● **Check your understanding**
1: What two specialised techniques does the Word2Vec text name for handling the large softmax layer during training?
2: List each part of the Skip-gram model's encoder-decoder architecture as the Word2Vec text describes it, with what that part is or does.
3: Extend the text on Word2Vec, starting after its final sentence.

Selected text: Begin

We require an encoding where words are represented by vectors that makes sense in an Euclidean space: where linear combinations of word vectors and scalar products make as much sense as possible.

F.2 Word2Vec

Word2Vec (2013) was the first neural embedding model to gain widespread popularity. While many non-deep learning techniques exist—such as GloVe (Global Vectors for Word Representation), which relies on matrix factorisation of co-occurrence statistics—Word2Vec introduced a powerful predictive approach.

Word2Vec offers two main architectures: Continuous Bag of Words (CBOW), which uses context to predict a target word, and Skip-gram, which predicts the context from a target word.

Let’s look at the Skip-gram approach, where we take a target word \mathbf{x}_t and attempt to predict its surrounding context words (e.g. \mathbf{x}_{t-2}, \mathbf{x}_{t-1}, \mathbf{x}_{t+1}, \mathbf{x}_{t+2}).

The Skip-gram model predicts context words from a target word.

The model follows an encoder-decoder architecture. The input is a one-hot vector of size n, the encoder produces a compact embedding of size r, and the decoder attempts to reconstruct the context word probabilities.

Word2Vec Skip-gram Network Architecture.

Training this model is numerically challenging because the final softmax layer must handle millions of entries. Calculating the exponentials for such a large dictionary is computationally expensive, requiring specialised techniques such as hierarchical softmax or negative sampling.

Selected text: End
Exercise data: Begin

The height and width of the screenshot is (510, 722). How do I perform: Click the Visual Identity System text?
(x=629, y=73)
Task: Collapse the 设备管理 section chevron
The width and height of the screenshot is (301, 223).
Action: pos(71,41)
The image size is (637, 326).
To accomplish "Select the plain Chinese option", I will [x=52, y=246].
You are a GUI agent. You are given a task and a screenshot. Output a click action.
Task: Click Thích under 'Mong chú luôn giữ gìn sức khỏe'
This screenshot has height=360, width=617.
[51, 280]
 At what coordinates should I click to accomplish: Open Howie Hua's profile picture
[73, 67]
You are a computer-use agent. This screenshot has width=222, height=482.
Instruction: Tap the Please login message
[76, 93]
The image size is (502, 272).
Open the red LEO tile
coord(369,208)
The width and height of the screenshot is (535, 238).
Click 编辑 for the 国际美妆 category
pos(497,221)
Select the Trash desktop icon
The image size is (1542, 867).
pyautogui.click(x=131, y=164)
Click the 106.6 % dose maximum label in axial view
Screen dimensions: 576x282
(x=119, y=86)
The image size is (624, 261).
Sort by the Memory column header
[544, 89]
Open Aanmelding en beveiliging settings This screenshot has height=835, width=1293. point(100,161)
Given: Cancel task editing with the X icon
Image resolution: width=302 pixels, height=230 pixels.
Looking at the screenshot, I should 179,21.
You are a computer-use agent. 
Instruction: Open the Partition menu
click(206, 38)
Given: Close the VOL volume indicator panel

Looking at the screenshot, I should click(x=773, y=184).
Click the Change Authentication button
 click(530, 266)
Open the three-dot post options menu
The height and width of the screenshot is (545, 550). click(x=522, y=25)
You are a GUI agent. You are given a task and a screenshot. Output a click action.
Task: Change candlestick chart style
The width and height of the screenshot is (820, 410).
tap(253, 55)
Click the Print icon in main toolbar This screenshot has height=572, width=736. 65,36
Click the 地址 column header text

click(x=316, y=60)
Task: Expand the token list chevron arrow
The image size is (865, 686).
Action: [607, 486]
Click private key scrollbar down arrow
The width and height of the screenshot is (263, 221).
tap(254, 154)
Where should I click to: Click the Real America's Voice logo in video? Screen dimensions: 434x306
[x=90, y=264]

Exercise data: End

● **Activity answers**
1: Hierarchical softmax and negative sampling.

2:
- Input: a one-hot vector of size n
- Encoder: produces a compact embedding of size r
- Decoder: attempts to reconstruct the context word probabilities

3:
F.3 Doing Maths with these Embeddings

Remarkably, these learnt embedding spaces often capture semantic relationships as linear substructures. This allows for algebraic manipulation of concepts (ie. linear combination). A famous example is the gender relationship:

\mathbf{x}_{\text{man}} - \mathbf{x}_{\text{woman}} \approx \mathbf{x}_{\text{king}} - \mathbf{x}_{\text{queen}}

Some representations from these linear substructures for GloVe are shown in Figure F.1. Similar examples can be found with Word2Vec.

Another remarkable result is that these embeddings are effective at capturing semantic similarities (ie. scalar product). For example, the nearest neighbours to the word “frog” in the GloVe embedding space include other amphibian species like “toad” or “litoria” (see Figure F.2).

F.4 Tokenisation: Beyond Word-Level Embeddings

While word-level embeddings like Word2Vec and GloVe show that text can be meaningfully mapped into a Euclidean space, they suffer from several significant limitations:

Out-of-Dictionary (OOD) Problem: If a model encounters a word that was not in its training vocabulary (e.g. a typo, a new technical term, or a rare name), it cannot generate a vector for it.
Morphology: They treat different forms of the same root word (e.g. “walk”, “walking”, “walked”) as entirely distinct entities, failing to exploit their shared meaning efficiently.

Modern Large Language Models (LLMs) solve these issues by using tokenisation instead of simple word-level encoding. Techniques such as Byte-Pair Encoding (BPE) or WordPiece breakdown words into frequent groups of bytes or sub-word units.

In this approach, common words might remain as single tokens, but rare words are decomposed into smaller, more frequent sub-units. For example, the word “unhappily” might be broken down into un + happi + ly.

This offers a bridge between character-level and word-level encoding:

Like character-level encoding, it can represent any arbitrary string by breaking it down into its constituent parts (even down to individual bytes), thus eliminating the out-of-dictionary problem.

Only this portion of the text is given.